A comparative study of nine AI models analysing 10,990 Arabic news headlines about the 2023 Gaza War has found that the choice of model dramatically shapes which sentiments are detected — with some systems classifying nearly everything as negative and others defaulting overwhelmingly to neutral.
The research, posted to arXiv in April 2025 and authored by Eleraqi, draws on a corpus of Arabic-language headlines compiled from conflict-period coverage. Rather than measuring models against a single human-annotated benchmark, the study treats sentiment classification itself as an interpretive act — one that varies systematically depending on model architecture. To measure those differences, the researchers applied information-theoretic tools including Shannon Entropy, Jensen-Shannon Distance, and a custom Variance Score tracking each model's deviation from the group aggregate.
How the Nine Models Split on Conflict Headlines
The study pitted three general-purpose large language models — including GPT-4.1 and Meta's LLaMA-3.1-8B — against six Arabic-specialised BERT variants, including MARBERT, which is fine-tuned on large volumes of Arabic social media text. The divergence was stark. Fine-tuned BERT models, particularly MARBERT, showed a strong pull toward neutral classifications, effectively flattening the emotional signal across headlines regardless of content. LLMs moved in the opposite direction, consistently assigning negative sentiment at elevated rates.
LLaMA-3.1-8B produced the most extreme result: according to the study, it exhibited near-total collapse into negativity, classifying the overwhelming majority of headlines as negative irrespective of framing or subject matter. GPT-4.1 behaved differently — it adjusted its sentiment judgments in response to the narrative frame of a given headline, distinguishing between humanitarian, legal, and security contexts and modulating its output accordingly. Other LLMs showed limited capacity for that kind of contextual sensitivity.

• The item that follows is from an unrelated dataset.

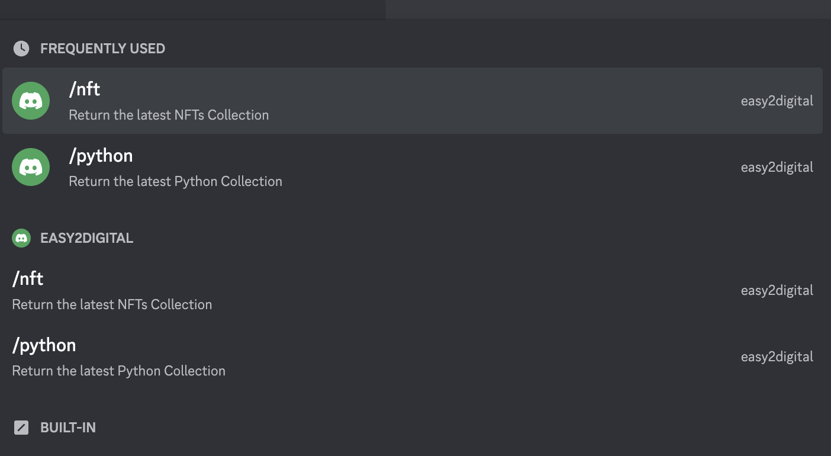Image resolution: width=831 pixels, height=456 pixels.
Task: Select the /nft command name in EASY2DIGITAL section
Action: 28,279
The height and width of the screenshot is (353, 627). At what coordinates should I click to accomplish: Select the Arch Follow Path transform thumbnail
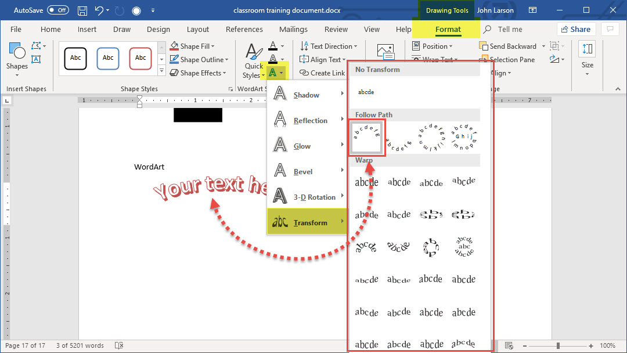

The choice of model constitutes a choice of interpretive lens, shaping how conflict narratives are algorithmically framed and emotionally evaluated.

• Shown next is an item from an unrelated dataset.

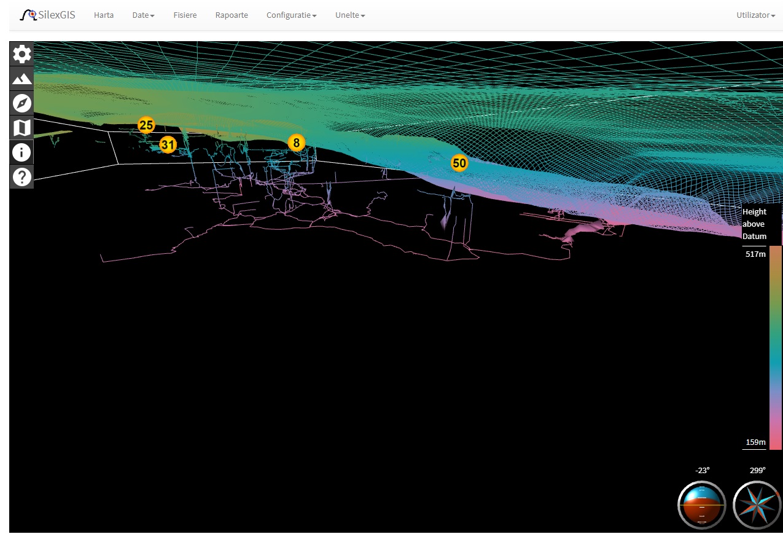Click the yellow marker labeled 25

Why Model Architecture Drives the Divergence
The study argues the divergence is not random noise but a structural feature of how different architectures process language. BERT-based models fine-tuned on Arabic corpora learn statistical associations from their training data — and MARBERT's heavy weighting toward neutral may reflect patterns in Arabic social media text, where explicit sentiment markers are often absent or ambiguous. LLMs, trained with reinforcement learning from human feedback and instruction-tuning, may amplify negative readings in conflict contexts because their training surfaces reflect how human annotators or raters respond to war-related language.
This architectural explanation matters because it implies the divergence is reproducible and predictable — not a bug to be patched but a property of the system. Researchers applying any single model to conflict media would, according to this framing, be measuring that model's interpretive tendencies as much as the underlying sentiment of the text itself.
What This Means for Computational Social Science
The stakes are practical. Sentiment analysis of news media is a standard tool in political science, media studies, and public health research. Studies tracking how coverage of a conflict shifts over time, or comparing tone across outlets, routinely rely on automated classifiers to process volumes of text no human team could read. If those classifiers embed systematic biases tied to architecture, comparisons across studies using different tools may be measuring different things entirely.
The paper highlights this as a methodological risk specific to contexts of war and crisis — moments when the emotional valence of coverage carries significant interpretive and political weight. A study using LLaMA-3.1-8B to measure negativity in Gaza war headlines would, on this evidence, find very high negativity almost by construction. A parallel study using MARBERT would find predominantly neutral coverage of the same headlines. Neither result would straightforwardly reflect the text.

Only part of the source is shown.